Ruben saß einen Tisch vor mir, ich hatte freien Blick auf seinen Hinterkopf.
Die gewaschenen Haare fielen in weichen Strähnen über seinen hellen Nacken und auf den Kragen seines Rot-Schwarz karierten Hemdes.


Zwei Wochen, nachdem er in unsere Stadt, die man nicht einmal wirklich Stadt nennen konnte, gezogen war, sprach ich das erste Mal mit ihm.
Ich weiß selbst nicht, was in mich gefahren war und wieso ich das einfach tat, aber nachdem der Gong uns des Unterrichts erlöst hatte und wir uns frei fühlen durften, nun in's Wochenende zu starten, fing ich ihn an der Straße ab.

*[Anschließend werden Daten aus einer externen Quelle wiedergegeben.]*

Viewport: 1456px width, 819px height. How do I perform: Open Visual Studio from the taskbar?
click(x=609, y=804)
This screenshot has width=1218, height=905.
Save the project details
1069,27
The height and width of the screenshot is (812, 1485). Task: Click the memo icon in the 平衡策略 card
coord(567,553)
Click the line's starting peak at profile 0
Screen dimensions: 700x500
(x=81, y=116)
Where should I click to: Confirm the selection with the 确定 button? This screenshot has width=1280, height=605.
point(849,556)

''Hey!'' sagte ich. ''Ey man, du, du bist doch Ruben!''
Er drehte sich zu mir um und ein Schaudern durchfuhr meinen Körper.
Besagter Junge ließ seinen Kippenstummel auf den Boden fallen und trat ihn aus, ohne seinen Blick von mir zu nehmen.


''Ja?'' seine Stimme klang heller als ich gedacht hatte, aber dennoch auf keinen Fall unmännlich. Der Tonfall war ein wenig missbilligend.
''Ich, äh..'' Keine Ahnung, worüber überhaupt ich mit ihm reden wollte.
''Ich geh' in deine Klasse. Hi. Ich bin Jakob.''
Ruben musterte mich skeptisch und er machte sich nicht einmal die Mühe, seine Augen unauffällig an mir entlangwandern zu lassen. Er starrte mich offensichtlich an, mit einer Mischung aus Misstrauen und Interesse.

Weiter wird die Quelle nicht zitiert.